(Set problem):
Can you copy out the material word for word, from its first line through the line containing "click(x=478, y=24)", with both of those lines included?

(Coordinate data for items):

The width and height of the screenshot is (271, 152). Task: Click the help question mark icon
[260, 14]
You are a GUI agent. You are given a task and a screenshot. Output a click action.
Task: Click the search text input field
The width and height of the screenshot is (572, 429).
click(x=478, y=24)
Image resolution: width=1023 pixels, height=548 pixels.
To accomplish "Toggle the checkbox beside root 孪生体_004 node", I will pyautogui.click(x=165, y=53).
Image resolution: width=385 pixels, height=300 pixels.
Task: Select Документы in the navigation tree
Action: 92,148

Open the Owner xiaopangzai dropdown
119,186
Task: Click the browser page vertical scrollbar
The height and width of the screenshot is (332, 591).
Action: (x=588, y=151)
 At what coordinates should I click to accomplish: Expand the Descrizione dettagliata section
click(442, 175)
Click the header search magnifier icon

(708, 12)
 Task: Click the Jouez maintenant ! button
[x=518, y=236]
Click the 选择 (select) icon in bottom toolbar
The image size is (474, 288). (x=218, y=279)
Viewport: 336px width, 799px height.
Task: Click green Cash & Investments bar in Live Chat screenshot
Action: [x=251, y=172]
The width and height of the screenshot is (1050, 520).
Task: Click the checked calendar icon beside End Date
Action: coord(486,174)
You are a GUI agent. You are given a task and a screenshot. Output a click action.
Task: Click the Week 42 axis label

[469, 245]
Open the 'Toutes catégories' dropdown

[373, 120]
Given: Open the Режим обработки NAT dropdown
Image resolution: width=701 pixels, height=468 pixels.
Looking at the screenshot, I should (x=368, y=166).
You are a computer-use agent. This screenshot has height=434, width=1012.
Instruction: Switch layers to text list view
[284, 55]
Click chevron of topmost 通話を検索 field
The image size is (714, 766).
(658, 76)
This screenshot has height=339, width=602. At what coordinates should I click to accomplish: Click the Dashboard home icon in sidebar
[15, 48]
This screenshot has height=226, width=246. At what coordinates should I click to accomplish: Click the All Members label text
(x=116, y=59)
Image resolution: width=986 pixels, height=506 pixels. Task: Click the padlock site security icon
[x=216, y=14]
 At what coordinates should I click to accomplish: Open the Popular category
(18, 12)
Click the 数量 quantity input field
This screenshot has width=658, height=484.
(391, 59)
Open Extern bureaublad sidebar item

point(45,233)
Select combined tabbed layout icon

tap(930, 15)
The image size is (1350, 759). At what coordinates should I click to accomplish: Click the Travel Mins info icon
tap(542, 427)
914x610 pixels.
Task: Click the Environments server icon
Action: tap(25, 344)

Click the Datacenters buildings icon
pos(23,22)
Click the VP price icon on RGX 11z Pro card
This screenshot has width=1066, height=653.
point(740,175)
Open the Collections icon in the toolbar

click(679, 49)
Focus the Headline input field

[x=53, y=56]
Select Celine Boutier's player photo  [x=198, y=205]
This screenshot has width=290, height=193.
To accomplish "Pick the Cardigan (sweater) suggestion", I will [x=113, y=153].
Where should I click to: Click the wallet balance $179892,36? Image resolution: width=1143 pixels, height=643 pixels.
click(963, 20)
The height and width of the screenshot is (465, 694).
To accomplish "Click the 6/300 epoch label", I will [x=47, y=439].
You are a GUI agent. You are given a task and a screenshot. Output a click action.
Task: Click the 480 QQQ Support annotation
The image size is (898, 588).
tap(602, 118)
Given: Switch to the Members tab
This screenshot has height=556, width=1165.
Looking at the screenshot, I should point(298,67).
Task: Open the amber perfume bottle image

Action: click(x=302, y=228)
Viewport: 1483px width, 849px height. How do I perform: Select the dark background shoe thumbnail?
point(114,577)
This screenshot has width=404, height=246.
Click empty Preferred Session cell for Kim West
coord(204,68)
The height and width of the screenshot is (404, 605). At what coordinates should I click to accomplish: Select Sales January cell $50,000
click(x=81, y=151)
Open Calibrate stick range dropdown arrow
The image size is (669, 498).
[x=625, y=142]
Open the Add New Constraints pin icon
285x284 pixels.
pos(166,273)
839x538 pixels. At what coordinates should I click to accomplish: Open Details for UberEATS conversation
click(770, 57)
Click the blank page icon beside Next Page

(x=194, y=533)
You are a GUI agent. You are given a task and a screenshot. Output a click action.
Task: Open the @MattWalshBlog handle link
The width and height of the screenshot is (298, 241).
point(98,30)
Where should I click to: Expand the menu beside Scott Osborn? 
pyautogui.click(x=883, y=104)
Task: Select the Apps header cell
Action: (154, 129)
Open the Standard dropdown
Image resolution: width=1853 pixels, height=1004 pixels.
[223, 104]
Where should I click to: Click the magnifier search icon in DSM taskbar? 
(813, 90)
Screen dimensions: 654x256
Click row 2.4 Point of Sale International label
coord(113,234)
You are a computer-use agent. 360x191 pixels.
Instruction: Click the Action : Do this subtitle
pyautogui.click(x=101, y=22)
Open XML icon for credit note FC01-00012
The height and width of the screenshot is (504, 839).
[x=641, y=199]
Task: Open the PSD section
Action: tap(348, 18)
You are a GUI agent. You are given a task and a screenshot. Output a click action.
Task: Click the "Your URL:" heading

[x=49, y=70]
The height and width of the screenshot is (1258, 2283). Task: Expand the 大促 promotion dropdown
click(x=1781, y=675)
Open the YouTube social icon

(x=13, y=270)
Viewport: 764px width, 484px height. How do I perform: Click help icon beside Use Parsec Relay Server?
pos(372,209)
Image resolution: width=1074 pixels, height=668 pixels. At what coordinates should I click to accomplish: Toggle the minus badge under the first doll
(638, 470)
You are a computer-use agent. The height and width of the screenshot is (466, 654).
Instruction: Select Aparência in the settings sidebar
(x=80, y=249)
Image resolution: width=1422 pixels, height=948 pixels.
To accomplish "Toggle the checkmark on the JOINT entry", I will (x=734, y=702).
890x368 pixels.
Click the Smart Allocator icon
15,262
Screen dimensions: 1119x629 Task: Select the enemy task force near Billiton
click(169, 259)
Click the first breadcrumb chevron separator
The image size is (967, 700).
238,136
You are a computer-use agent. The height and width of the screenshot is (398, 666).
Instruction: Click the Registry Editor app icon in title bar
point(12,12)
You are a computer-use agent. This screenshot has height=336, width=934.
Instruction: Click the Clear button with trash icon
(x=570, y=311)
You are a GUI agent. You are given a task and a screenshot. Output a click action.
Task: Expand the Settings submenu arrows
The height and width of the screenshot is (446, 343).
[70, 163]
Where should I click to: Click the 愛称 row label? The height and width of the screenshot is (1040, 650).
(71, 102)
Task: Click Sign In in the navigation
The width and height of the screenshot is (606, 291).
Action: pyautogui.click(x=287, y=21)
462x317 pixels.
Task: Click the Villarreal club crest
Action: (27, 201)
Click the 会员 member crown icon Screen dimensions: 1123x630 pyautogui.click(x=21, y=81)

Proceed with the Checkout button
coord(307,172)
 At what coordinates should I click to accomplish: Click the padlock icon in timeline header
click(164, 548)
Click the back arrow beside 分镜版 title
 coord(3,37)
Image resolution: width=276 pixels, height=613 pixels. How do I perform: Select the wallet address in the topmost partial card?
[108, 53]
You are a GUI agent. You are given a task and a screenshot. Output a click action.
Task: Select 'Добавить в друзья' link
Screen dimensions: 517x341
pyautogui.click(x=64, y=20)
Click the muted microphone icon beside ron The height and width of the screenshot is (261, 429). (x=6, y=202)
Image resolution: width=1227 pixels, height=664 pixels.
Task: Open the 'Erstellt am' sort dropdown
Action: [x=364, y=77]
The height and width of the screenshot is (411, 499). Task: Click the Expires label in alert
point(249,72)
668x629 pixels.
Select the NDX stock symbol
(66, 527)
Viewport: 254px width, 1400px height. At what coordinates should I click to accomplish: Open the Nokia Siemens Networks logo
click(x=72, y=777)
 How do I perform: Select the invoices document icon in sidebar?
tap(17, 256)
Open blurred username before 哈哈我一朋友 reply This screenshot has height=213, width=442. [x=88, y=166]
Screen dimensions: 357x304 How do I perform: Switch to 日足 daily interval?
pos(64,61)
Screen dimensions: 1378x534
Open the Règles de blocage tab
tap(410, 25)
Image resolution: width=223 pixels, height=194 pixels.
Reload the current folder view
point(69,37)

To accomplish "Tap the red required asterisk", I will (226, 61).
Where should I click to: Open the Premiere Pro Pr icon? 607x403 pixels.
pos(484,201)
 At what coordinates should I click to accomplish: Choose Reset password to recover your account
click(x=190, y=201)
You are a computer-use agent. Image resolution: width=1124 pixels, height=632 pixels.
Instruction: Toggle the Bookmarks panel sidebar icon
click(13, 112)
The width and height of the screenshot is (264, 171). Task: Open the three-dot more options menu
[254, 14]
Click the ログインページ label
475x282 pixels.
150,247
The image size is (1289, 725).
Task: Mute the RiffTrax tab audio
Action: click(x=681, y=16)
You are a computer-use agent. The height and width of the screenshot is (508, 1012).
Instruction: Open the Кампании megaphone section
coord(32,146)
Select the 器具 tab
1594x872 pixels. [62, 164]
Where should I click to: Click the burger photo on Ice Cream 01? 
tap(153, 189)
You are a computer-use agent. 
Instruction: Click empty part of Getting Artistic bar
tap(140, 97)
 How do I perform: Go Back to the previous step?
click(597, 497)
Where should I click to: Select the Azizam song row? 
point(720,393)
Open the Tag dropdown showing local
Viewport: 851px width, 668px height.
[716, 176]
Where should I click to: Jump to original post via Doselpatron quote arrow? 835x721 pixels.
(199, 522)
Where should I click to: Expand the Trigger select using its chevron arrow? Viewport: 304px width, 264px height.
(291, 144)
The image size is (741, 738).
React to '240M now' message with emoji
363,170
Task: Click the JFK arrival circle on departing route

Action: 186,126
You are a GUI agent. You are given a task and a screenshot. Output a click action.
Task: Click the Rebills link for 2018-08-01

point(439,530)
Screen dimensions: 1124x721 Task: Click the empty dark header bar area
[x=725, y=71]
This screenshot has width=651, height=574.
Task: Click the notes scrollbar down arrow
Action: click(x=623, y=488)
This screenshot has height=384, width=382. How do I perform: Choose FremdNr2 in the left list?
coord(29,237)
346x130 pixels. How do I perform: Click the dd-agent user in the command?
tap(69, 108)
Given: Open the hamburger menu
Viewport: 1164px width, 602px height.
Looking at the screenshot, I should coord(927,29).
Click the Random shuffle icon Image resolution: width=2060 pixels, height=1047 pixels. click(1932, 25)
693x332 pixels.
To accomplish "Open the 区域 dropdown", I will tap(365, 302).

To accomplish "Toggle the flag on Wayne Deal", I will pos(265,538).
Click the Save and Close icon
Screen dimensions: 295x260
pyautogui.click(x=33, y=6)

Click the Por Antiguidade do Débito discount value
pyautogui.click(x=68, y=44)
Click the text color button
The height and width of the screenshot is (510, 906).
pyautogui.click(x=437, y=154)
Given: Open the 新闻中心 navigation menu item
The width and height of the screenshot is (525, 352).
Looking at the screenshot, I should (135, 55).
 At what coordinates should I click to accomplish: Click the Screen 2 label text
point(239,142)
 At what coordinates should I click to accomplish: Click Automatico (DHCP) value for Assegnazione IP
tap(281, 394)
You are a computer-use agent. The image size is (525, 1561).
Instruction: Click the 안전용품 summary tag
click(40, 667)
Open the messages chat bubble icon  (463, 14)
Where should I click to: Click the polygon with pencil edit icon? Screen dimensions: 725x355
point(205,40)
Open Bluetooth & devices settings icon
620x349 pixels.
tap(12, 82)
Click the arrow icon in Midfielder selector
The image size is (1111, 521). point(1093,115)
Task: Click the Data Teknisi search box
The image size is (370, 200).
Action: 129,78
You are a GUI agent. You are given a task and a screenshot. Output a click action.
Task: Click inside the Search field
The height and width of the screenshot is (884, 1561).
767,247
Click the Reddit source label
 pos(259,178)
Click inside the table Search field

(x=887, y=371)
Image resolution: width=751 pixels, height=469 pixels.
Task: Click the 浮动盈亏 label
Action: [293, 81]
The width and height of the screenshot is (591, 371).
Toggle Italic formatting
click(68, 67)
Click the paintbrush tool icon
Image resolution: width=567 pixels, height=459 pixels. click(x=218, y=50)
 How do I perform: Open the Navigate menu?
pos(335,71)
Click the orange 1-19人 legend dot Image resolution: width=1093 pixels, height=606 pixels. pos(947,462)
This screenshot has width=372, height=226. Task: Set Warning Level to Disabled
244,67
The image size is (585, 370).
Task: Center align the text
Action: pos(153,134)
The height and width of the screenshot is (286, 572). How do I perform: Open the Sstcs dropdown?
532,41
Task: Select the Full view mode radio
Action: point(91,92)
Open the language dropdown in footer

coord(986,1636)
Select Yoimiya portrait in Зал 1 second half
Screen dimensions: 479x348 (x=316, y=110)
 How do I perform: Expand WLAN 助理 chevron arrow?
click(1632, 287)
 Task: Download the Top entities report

(Task response):
The width and height of the screenshot is (271, 152). Task: Click the help question mark icon
[260, 14]
You are a GUI agent. You are given a task and a screenshot. Output a click action.
Task: Click the search text input field
The width and height of the screenshot is (572, 429).
click(x=478, y=24)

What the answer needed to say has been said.